Jako posiadaczka wysokoporowatych, dość gęstych i wiecznie skołtunionych włosów, potrzebowałam czegoś, czym w dosłownie kilka minut mogłabym je czasami trochę ujarzmić. Czasami, bo ogólnie te włosy nawet lubię i jak zaczęły mi wypadać po operacji, to obiecałam sobie, że już nigdy nie będę na nie narzekać ;).
Jednak faktem jest, że czasami chcę osiągnąć efekt ogarniętej fryzury i do tej pory pomagała mi w tym prostownica, ale jako że uważam ją za zbyt inwazyjną, używałam jej dosłownie 1-2 razy w roku. Pomyślałam więc, że świetną alternatywą dla tego rozwiązania będzie szczotka prostująca. Kiedy w sierpniu w Lidlu trafiłam na szczotkę Silver Crest, zaczęłam na szybko szukać opinii na jej temat. Kilkanaście z Was napisało, że jest spoko, więc kupiłam. Dałabym sobie rękę uciąć, że kosztowała wtedy 39.90 zł (a w sklepie online była o ok. 5 zł droższa), ale może zostałabym bez ręki, bo teraz online kosztuje 59.90 zł.
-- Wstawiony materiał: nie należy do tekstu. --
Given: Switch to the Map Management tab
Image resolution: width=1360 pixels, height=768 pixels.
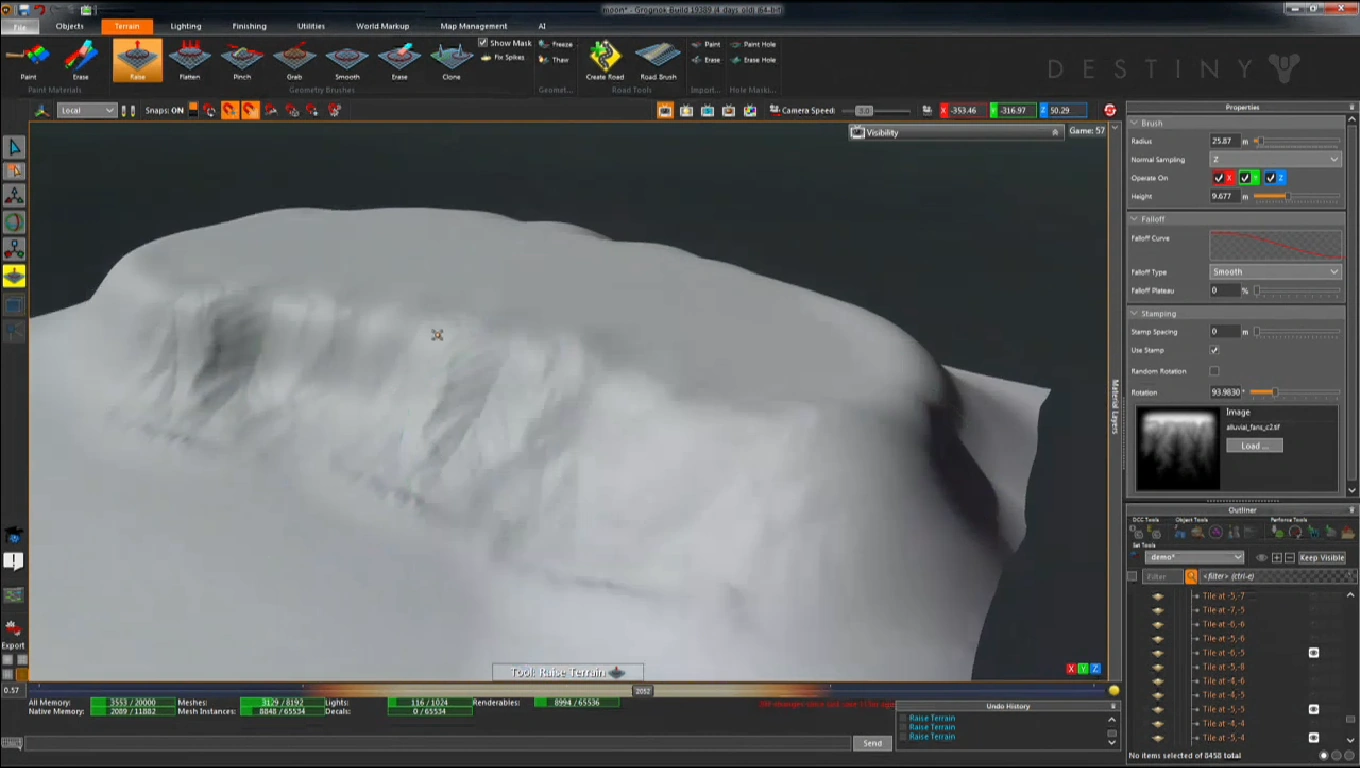Looking at the screenshot, I should (473, 26).
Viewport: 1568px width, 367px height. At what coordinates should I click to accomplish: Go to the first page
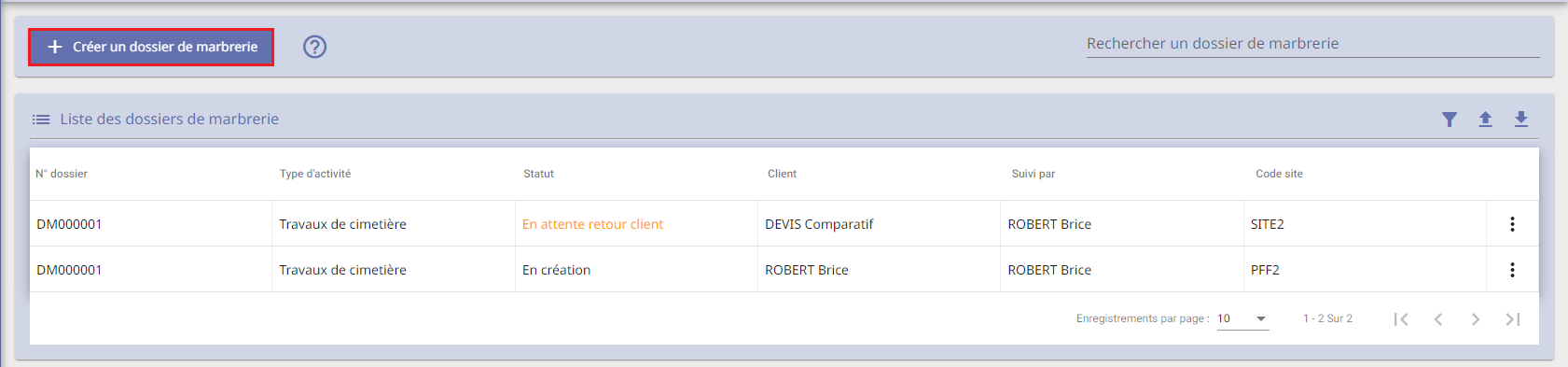[x=1401, y=319]
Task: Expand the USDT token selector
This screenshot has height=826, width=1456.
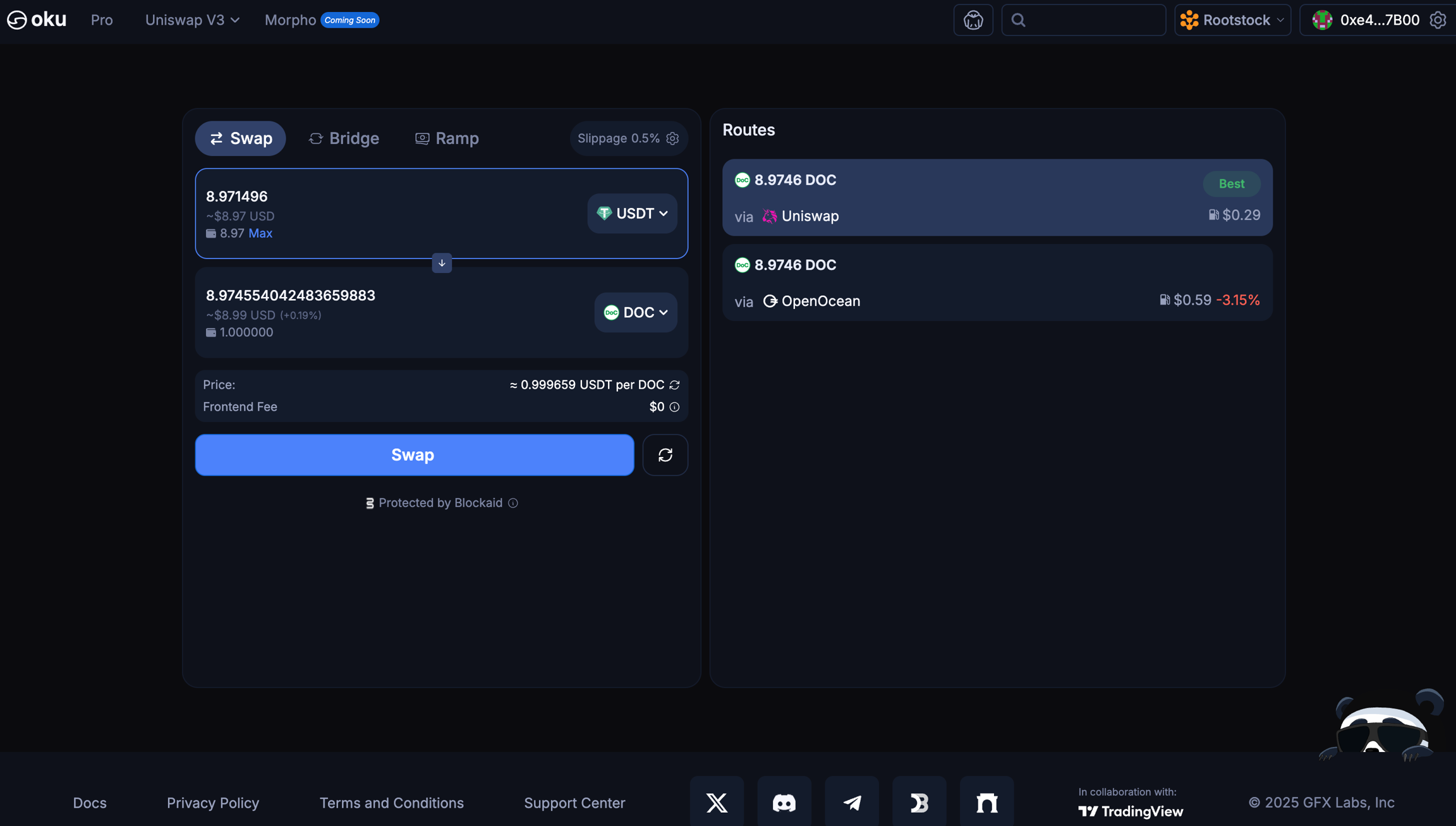Action: point(632,214)
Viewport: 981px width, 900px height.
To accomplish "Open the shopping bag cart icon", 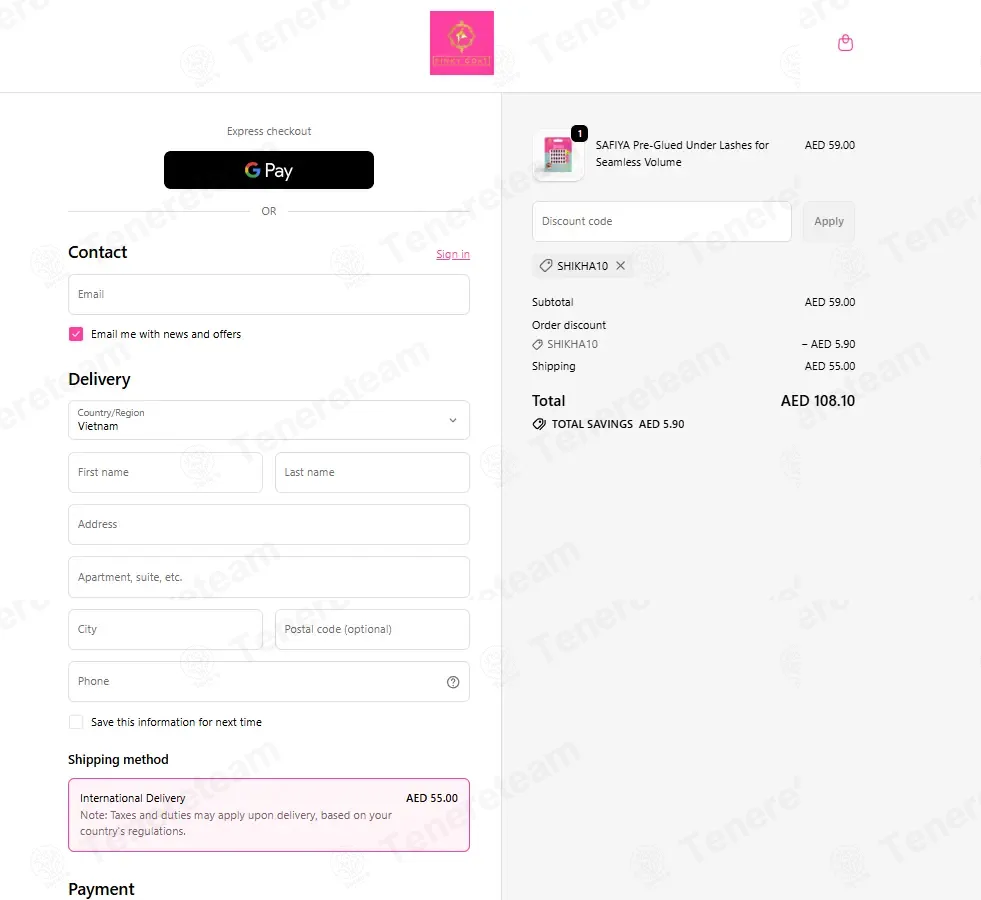I will tap(845, 43).
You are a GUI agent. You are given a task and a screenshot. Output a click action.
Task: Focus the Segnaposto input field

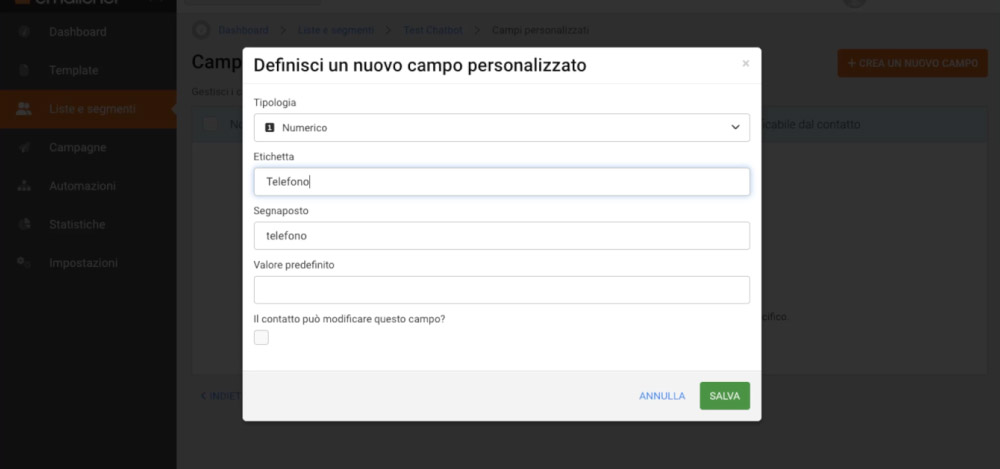[501, 235]
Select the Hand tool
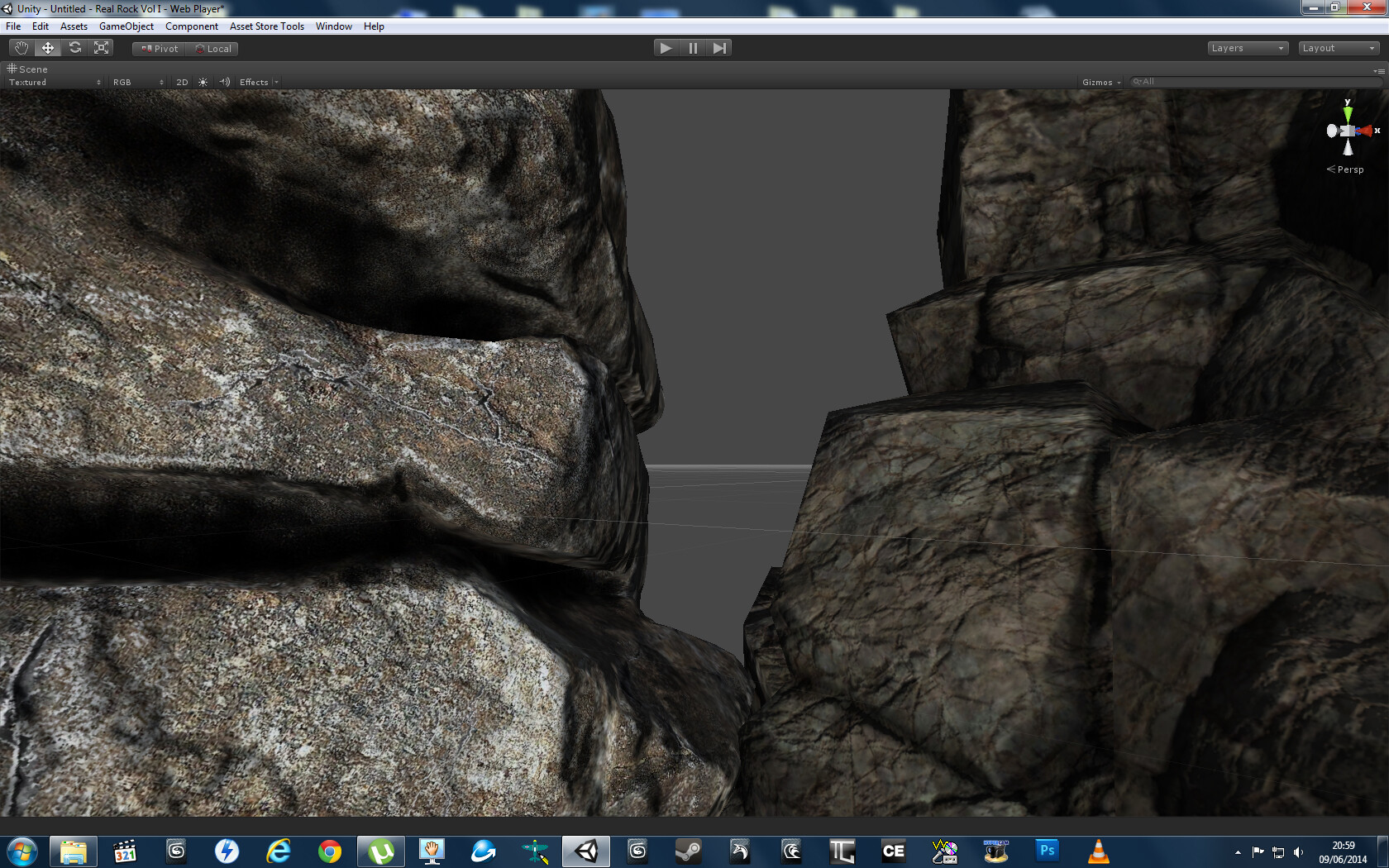 [x=21, y=48]
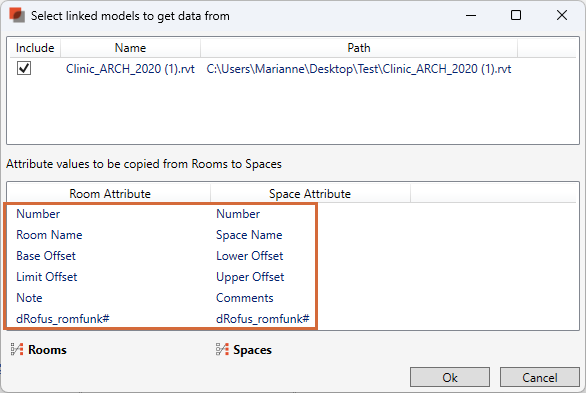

Jak wiecie, nie jestem zwolenniczką testów opisywanych, dlatego zapraszam Was na video, gdzie pokazuję proces prostowania oraz efekt przed i po:
Mówiąc w dużym skrócie – szczotka po nagrzaniu się w 2 minuty do temp. 140 stopni, poradziła sobie z ujarzmieniem moich niesfornych włosów w ok. 4 minuty. Nie daje efektu gładkiej, lśniącej tafli, jak prostownica, ale dla mnie włosy są po niej bardziej uporządkowane, czyli spełnia swoją rolę. Nie wiem niestety, jak poradziłaby sobie z mocniejszym skrętem.
Ja ogólnie ani nie polecam, ani nie odradzam – każdy sam powinien zobaczyć efekt na moich włosach i ocenić, czy coś takiego go satysfakcjonuje :).